Per cercare di scagionare gli arrestati si consegna ai nazisti Italo Piccagli, capitano dell’Aeronautica, che aveva contribuito alla creazione, mesi prima, di Radio Bari, una delle emittenti che gli Alleati installavano mano a mano che conquistavano le città. Ma anche il capitano Piccagli, insieme a paracadutisti inviati dall’8° Armata per rafforzare il gruppo clandestino di Radio CoRa e un ignoto partigiano cecoslovacco verranno fucilati. Con loro anche Anna maria Enriques Agnoletti. Il corpo dell’avvocato Enrico Bocci, l’altro responsabile di Radio CoRa non verrà mai ritrovato. Solo Gilda La Rocca riuscirà a salvarsi.
Ma torniamo a Marcello Martini. Arrestato dai nazisti finisce nei campi di concentramento, sopravvive anche alla marcia della morte. Un anno in cui ha conosciuto l’abisso della crudeltà scientificamente organizzata e il calore della solidarietà spontanea. La solidarietà che che l’ha salvato a Hinterbrühl, quando un incidente di lavoro poteva farlo finire nell’elenco degli incapaci di lavorare e quindi da eliminare.
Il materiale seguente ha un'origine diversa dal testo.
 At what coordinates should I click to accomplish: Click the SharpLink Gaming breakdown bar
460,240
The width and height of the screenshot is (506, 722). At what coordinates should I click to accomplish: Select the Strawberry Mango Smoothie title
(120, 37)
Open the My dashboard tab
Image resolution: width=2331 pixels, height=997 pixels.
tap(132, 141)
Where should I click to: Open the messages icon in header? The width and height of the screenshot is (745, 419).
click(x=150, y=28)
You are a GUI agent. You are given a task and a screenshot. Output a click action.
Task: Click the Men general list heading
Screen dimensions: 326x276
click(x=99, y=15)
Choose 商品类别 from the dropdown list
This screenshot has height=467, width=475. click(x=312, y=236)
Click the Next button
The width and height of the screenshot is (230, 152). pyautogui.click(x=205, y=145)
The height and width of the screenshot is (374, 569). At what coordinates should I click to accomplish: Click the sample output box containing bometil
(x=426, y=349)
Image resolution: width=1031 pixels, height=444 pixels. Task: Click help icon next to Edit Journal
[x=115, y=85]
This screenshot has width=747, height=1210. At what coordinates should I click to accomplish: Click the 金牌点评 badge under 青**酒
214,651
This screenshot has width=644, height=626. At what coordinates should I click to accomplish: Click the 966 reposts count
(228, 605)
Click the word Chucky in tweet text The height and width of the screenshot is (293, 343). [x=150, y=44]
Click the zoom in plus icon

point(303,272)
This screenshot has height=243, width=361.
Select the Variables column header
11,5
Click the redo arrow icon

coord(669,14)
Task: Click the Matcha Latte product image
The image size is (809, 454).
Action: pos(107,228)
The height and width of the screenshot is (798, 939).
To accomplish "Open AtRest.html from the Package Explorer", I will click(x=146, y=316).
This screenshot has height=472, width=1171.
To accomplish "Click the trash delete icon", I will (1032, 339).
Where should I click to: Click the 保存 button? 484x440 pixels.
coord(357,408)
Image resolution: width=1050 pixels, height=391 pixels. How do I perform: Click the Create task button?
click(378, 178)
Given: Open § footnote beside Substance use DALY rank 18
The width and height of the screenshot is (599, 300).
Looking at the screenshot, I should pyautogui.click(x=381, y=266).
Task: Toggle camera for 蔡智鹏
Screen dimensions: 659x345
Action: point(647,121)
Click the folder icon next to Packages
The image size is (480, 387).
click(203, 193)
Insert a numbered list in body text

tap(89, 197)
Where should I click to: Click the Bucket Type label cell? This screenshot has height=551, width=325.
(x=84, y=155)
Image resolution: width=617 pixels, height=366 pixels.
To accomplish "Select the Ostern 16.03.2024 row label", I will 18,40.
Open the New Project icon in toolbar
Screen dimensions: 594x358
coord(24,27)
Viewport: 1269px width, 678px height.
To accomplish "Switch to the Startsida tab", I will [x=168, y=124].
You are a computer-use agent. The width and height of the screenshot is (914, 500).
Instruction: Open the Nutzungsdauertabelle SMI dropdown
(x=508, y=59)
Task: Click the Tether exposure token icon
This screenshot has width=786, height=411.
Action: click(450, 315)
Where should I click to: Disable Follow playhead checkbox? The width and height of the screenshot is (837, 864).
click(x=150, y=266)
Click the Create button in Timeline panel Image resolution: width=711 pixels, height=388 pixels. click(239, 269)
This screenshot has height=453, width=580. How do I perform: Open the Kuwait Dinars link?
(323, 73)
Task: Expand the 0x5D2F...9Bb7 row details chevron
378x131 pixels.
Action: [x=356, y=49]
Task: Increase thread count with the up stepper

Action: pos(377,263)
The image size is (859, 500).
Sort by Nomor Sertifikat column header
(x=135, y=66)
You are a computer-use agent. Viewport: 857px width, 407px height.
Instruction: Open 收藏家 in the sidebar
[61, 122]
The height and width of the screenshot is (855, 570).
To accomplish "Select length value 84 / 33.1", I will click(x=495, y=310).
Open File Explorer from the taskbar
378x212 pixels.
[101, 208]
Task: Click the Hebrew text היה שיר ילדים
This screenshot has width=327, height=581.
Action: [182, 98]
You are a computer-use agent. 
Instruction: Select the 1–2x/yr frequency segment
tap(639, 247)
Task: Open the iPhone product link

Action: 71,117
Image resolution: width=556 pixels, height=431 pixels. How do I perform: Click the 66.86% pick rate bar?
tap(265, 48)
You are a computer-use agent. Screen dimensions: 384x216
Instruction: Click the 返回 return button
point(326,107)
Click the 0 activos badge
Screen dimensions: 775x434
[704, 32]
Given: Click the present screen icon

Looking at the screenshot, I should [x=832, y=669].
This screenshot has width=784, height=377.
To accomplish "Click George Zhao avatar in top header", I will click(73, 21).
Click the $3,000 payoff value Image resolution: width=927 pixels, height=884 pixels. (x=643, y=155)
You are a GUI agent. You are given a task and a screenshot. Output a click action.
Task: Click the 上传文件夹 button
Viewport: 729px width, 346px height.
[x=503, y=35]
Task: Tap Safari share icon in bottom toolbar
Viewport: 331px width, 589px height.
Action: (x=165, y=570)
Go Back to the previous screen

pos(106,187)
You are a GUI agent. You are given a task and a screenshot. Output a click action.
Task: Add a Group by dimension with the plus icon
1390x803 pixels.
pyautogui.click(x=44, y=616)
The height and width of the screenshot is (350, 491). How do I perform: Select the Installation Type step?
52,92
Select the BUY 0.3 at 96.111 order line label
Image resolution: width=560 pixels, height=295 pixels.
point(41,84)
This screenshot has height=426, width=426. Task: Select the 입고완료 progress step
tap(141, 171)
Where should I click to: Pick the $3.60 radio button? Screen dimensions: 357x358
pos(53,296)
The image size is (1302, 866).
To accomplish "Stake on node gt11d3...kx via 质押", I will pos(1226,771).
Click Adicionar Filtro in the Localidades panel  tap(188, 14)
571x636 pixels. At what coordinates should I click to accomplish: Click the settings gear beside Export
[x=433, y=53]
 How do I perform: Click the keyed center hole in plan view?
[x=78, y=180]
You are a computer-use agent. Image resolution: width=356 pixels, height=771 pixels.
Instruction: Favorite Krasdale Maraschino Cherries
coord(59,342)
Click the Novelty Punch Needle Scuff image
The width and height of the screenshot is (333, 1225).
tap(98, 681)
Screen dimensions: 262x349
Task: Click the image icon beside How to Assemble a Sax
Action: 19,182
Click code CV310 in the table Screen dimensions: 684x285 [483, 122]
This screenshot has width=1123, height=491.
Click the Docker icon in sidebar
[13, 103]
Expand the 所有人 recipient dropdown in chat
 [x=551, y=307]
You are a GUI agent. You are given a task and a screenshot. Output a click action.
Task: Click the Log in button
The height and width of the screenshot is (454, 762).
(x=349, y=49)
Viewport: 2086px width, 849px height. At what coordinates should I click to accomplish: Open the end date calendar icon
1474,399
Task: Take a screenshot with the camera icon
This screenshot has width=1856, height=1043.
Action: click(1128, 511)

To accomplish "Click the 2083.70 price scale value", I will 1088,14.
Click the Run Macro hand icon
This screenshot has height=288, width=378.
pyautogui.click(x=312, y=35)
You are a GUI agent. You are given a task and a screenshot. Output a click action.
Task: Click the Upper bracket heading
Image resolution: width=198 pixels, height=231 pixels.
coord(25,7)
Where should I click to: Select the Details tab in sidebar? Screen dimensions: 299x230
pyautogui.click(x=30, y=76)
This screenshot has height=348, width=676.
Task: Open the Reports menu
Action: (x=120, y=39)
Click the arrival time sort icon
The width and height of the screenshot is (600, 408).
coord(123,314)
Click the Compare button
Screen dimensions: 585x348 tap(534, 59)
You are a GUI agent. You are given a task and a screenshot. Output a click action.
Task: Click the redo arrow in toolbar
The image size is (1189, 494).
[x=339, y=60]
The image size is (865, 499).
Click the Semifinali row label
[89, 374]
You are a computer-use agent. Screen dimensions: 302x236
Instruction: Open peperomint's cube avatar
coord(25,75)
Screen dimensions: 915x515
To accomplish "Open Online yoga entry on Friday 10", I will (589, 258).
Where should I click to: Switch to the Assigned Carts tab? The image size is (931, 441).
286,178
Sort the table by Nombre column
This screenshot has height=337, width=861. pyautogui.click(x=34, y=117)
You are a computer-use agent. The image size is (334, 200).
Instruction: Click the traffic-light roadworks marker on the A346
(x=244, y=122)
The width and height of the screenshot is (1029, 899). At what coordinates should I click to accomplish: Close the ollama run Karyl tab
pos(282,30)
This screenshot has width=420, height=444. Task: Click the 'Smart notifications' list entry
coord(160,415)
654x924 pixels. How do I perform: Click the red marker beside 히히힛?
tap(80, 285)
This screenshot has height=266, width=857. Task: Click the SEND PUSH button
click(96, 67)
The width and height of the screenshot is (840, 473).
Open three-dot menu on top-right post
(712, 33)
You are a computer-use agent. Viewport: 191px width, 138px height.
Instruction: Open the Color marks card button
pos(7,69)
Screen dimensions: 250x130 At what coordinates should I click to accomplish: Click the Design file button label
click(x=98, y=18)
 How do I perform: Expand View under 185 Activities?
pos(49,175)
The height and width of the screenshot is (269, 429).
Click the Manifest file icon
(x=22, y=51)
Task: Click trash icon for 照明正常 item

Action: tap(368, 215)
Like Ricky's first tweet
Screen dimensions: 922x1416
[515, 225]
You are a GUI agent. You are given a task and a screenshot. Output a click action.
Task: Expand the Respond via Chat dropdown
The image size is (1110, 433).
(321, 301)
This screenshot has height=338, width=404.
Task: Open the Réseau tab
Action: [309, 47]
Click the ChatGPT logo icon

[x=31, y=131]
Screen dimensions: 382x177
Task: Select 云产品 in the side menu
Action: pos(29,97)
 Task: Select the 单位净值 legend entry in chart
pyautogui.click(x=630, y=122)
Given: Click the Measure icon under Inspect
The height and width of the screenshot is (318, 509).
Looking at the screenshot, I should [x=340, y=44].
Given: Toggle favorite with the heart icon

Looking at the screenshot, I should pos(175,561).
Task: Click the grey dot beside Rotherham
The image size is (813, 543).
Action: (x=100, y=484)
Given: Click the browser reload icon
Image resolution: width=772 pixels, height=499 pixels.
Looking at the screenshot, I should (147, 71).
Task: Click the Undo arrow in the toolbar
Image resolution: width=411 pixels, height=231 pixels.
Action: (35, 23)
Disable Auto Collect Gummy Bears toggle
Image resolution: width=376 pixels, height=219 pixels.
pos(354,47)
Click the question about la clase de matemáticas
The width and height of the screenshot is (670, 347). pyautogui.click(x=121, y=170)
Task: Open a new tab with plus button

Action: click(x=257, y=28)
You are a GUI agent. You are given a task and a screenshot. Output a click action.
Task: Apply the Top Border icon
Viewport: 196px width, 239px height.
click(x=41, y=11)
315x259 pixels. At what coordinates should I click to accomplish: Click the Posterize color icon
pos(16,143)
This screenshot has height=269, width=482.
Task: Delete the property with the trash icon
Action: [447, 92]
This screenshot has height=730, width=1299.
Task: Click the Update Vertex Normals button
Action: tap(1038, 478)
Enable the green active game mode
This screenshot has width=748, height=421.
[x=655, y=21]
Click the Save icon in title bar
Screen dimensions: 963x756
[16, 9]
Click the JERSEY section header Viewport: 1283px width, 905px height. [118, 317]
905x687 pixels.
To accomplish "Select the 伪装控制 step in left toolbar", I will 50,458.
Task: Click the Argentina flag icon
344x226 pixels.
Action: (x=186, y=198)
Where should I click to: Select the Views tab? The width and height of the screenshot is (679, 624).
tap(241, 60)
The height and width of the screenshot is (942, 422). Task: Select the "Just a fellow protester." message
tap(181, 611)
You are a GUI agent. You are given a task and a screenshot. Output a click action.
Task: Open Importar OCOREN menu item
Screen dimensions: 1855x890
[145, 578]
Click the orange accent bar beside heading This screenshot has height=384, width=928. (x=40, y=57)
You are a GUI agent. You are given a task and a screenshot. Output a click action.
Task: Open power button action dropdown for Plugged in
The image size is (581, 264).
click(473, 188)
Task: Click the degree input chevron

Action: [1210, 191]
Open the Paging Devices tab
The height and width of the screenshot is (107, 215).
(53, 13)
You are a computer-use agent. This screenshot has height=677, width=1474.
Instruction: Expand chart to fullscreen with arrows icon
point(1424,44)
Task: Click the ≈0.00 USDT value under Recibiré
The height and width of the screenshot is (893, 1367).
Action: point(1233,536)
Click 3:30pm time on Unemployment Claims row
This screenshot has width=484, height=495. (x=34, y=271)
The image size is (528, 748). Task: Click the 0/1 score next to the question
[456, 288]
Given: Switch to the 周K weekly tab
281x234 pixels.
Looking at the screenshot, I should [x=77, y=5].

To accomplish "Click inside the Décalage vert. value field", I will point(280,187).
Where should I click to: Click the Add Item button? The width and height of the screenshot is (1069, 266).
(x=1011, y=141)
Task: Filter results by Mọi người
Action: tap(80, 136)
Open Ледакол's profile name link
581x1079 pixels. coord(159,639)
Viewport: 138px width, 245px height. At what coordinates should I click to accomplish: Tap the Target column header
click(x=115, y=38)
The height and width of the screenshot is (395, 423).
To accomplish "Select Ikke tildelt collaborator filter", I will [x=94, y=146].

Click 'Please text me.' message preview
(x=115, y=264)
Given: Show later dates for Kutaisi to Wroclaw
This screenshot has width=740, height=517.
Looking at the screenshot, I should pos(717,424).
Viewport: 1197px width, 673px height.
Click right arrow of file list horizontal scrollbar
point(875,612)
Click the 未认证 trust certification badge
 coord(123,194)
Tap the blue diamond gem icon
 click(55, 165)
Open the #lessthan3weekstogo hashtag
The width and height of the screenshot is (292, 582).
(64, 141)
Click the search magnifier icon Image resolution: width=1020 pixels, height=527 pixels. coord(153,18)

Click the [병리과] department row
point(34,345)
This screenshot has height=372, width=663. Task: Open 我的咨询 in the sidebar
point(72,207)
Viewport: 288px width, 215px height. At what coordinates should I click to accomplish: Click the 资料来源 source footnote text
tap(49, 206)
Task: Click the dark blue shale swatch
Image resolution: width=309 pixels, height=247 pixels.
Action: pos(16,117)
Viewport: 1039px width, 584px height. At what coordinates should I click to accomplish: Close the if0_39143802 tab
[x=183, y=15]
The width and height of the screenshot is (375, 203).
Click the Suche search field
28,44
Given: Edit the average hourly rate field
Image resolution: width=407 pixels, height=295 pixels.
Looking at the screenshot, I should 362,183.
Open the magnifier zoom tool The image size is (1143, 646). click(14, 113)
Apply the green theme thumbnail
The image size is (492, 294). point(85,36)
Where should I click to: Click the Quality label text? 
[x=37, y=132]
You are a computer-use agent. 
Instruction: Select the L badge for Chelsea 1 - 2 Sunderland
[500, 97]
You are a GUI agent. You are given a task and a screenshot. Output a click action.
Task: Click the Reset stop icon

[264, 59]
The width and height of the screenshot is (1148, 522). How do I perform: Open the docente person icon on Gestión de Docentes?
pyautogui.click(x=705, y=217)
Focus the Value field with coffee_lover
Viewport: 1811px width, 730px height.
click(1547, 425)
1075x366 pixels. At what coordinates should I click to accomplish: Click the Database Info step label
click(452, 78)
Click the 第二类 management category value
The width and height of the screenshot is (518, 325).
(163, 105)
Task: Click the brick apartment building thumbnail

“Ero il più giovane triangolo rosso di Mauthasen”, racconta con orgoglio Marcello Martini. Quel triangolo che vive come una medaglia per molti equivaleva ad uno stigma, se non ad una condanna a morte. Settant’anni sono un periodo abbastanza lungo per poter ricordare quei simboli anche con un po’ di leggerezza.